- **Directions**: Reproduce the records from their start through the line containing "pyautogui.click(x=236, y=260)", including the requests, and scale only the click coordinates in the answers by 1.75, rounding each to a whole number with halves rounded up. Leave out the pictures.

[Click-target data]
>>>

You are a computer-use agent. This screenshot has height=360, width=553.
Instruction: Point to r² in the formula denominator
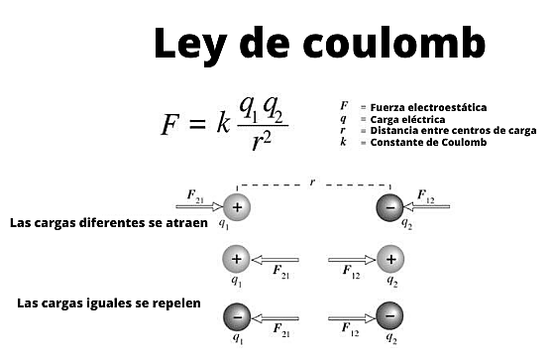pyautogui.click(x=263, y=142)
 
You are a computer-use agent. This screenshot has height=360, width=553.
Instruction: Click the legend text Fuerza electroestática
pyautogui.click(x=428, y=107)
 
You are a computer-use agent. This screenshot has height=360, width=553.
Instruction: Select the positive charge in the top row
pyautogui.click(x=236, y=207)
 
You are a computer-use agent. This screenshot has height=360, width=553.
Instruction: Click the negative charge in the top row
pyautogui.click(x=391, y=207)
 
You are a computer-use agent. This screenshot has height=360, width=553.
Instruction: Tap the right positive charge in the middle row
pyautogui.click(x=391, y=260)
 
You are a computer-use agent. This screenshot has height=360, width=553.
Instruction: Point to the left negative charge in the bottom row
pyautogui.click(x=236, y=317)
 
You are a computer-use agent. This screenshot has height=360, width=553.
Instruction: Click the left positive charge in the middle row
pyautogui.click(x=236, y=260)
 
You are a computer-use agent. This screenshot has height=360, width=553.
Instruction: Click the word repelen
pyautogui.click(x=175, y=302)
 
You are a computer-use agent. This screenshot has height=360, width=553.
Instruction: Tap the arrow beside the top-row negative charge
pyautogui.click(x=428, y=207)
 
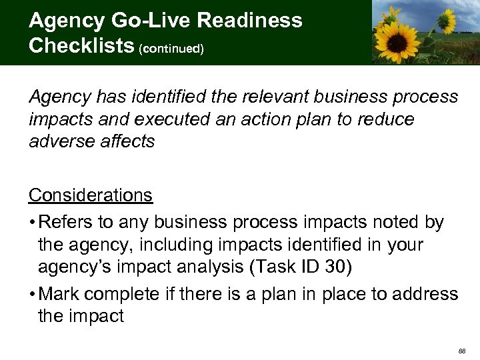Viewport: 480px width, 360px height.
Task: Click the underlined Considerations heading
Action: click(91, 195)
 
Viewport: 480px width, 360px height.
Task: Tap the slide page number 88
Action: click(462, 350)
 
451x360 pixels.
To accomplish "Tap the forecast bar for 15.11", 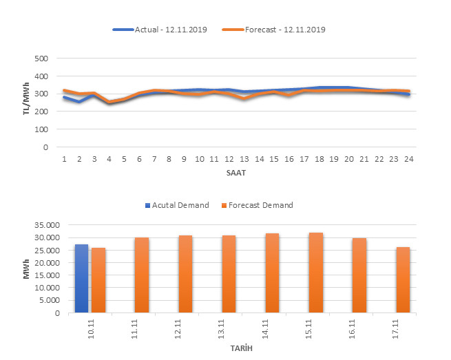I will point(316,273).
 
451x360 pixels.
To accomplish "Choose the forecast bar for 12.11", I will point(185,274).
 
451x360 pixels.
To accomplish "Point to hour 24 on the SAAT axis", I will point(408,159).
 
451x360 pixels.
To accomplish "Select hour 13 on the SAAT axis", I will point(244,159).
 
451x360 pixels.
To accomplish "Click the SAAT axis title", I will point(236,173).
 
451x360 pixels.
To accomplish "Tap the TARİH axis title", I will point(240,349).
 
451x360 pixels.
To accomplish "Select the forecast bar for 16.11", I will point(359,275).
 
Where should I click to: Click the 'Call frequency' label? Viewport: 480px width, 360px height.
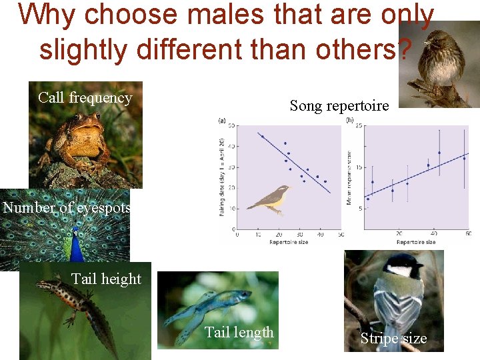[85, 98]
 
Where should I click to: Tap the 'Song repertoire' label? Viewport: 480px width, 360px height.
[339, 105]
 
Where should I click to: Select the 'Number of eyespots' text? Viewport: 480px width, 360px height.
[66, 207]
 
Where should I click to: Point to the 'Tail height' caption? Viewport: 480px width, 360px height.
[106, 279]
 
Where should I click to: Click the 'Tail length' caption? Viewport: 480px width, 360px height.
[239, 332]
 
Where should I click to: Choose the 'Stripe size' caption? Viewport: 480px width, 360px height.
[393, 339]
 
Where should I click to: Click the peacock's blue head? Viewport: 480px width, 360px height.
[75, 233]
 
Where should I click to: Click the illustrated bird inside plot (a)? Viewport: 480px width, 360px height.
[270, 199]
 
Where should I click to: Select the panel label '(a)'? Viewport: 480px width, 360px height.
[222, 121]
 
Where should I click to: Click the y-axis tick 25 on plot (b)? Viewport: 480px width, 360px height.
[358, 126]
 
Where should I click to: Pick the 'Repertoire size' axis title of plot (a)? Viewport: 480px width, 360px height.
[288, 242]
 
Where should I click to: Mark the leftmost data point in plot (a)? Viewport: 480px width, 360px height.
[263, 137]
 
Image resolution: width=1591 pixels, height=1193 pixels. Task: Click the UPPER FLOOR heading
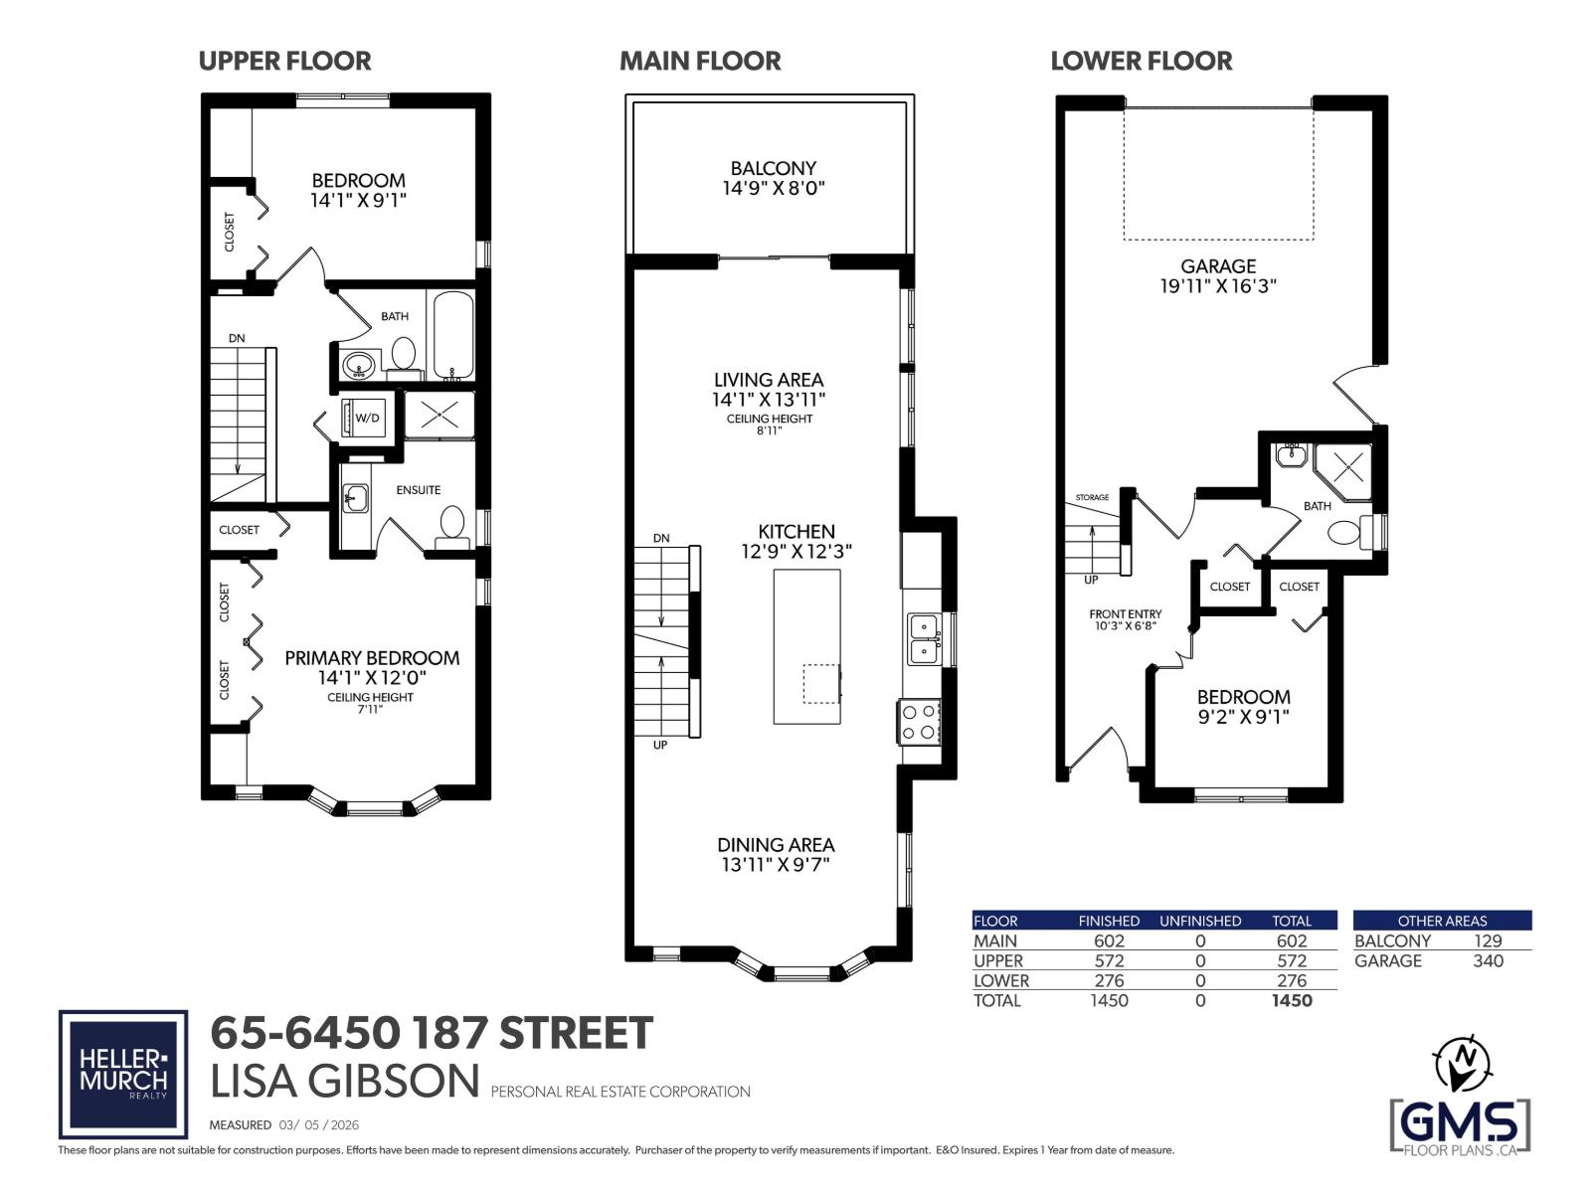(x=284, y=62)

<<<

- **Solution to the problem**:
You are a computer-use agent. This screenshot has height=360, width=553.
Instruction: Point to r² in the formula denominator
pyautogui.click(x=460, y=249)
 
You are a computer-use agent. This screenshot has height=360, width=553.
Instruction: Click the legend text Fuerza electroestática
pyautogui.click(x=749, y=187)
 
You are a computer-use agent. This screenshot has height=360, width=553.
Instruction: Select the positive charge in the top row
pyautogui.click(x=413, y=362)
 
You are a computer-use agent. This screenshot has height=360, width=553.
Instruction: Click the negative charge in the top row
pyautogui.click(x=684, y=362)
 
You are a computer-use agent. This screenshot has height=360, width=553.
Instruction: Tap the right positive charge in the middle row
pyautogui.click(x=684, y=455)
 
You are a computer-use agent. This screenshot has height=360, width=553.
Instruction: Point to the left negative charge in the bottom row
pyautogui.click(x=413, y=555)
 
You are a computer-use agent. This screenshot has height=360, width=553.
Instruction: Click the left positive charge in the middle row
pyautogui.click(x=413, y=455)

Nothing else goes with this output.